Reverend C. T. Vivian is, as noted in his Speak Out Now biography, “a living legend of the Civil Rights Movement” who has never let his commitment to social justice lapse. He is as fervent today as he was in the 1960s when he marched with Dr. Martin Luther King, rode with other Freedom Riders into Jackson, Mississippi , served time in the Jackson State Penitentiary, or challenged Mayor Ben West in Nashville, Tennessee, or Sheriff Jim Clark in Selma, Alabama. His energy and wisdom are now focused to a great extent on education, an essential element of contemporary life and of nonviolent social justice activism.
Rev. Vivian, though born in Missouri, spent his youth in Macomb, Illinois, graduating from elementary and secondary schools there before attending Western Illinois University. He moved from Macomb to Peoria where, over a decade before sit-ins became a strategy to integrate lunch counters in the South, he participated in sit-ins to integrate a Peoria cafeteria. Influenced by James Farmer, a principal founder of the Congress of Racial Equality and a staunch supporter of nonviolent direct action, Vivian adopted nonviolence as his modus operandi, a stand that continues to form the basis of his work.
Rev. Vivian prepared for the ministry at American Baptist College in Nashville, where he met another strong advocate of nonviolence and human rights, Rev. James Lawson. Rev. Lawson facilitated workshops in nonviolent direct action in Nashville that prepared Rev. Vivian and other activists, including James Bevel, James Forman, Bernard Lafayette, John Lewis (currently U. S. Representative John Lewis), and Diane Nash, to stand up to Nashville’s Mayor West, to stage lunch counter sit-ins, and to take the place of Freedom Riders when injuries threatened to put an end to that movement.

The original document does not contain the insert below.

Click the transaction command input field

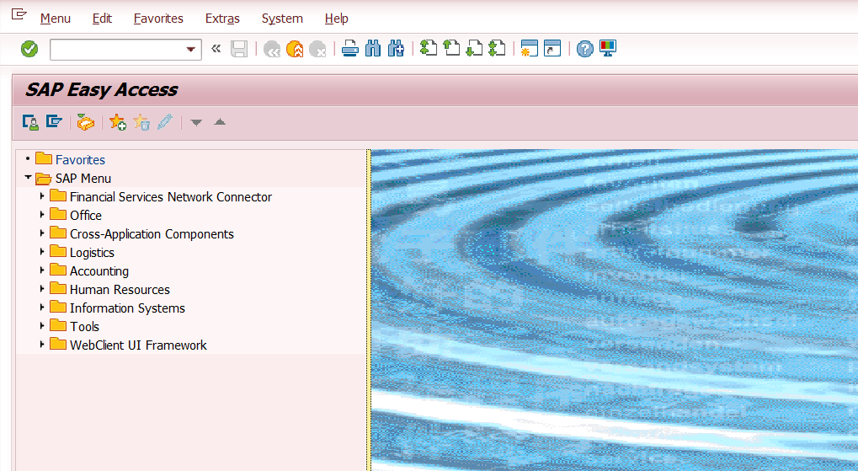point(118,50)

A member of the executive staff of the Southern Christian Leadership Conference and a close friend of Rev. Martin Luther King, Rev. Vivian remained active in the Civil Rights Movement, throughout the 1960s and into the 1970s. In 1970, Fortress Press published his Black Power and the American Myth, the first book-length analysis of the Civil Rights Movement. Just as important to Rev. Vivian, however, have been his initiatives to further the education of African American children, but not only African American children. His Vision program became Upward Bound, now a government-backed program that still assists high school students from low-income families to prepare for and succeed in college.
Besides Vision, Rev. Vivian founded the Black Action Strategies and Information Center (BASIC) to provide multicultural training in workplaces, the Center for Democratic Renewal to provide a place where culturally diverse allies could work together against white supremacist activities, Churches Supporting Churches to provide assistance to Hurricane Katrina victims, and the C. T. Vivian Leadership Institute to build strong leaders through “education, cultural enrichment and academic pursuits.”
Rev. Vivian will provide an introduction to nonviolent direct action: what does it mean to be nonviolent and how does one prepare to be nonviolent in the face of the violence we see and at times experience in society? Since he is a living example of nonviolent civil rights and social justice work, who better to help us understand just what it means to adopt nonviolence as the way to carry on social justice initiatives? How do we prepare? What do we do in the face of opposition? How do we remain nonviolent when many colleagues as well as national and international leaders sanction violence to achieve what they consider worthy ends?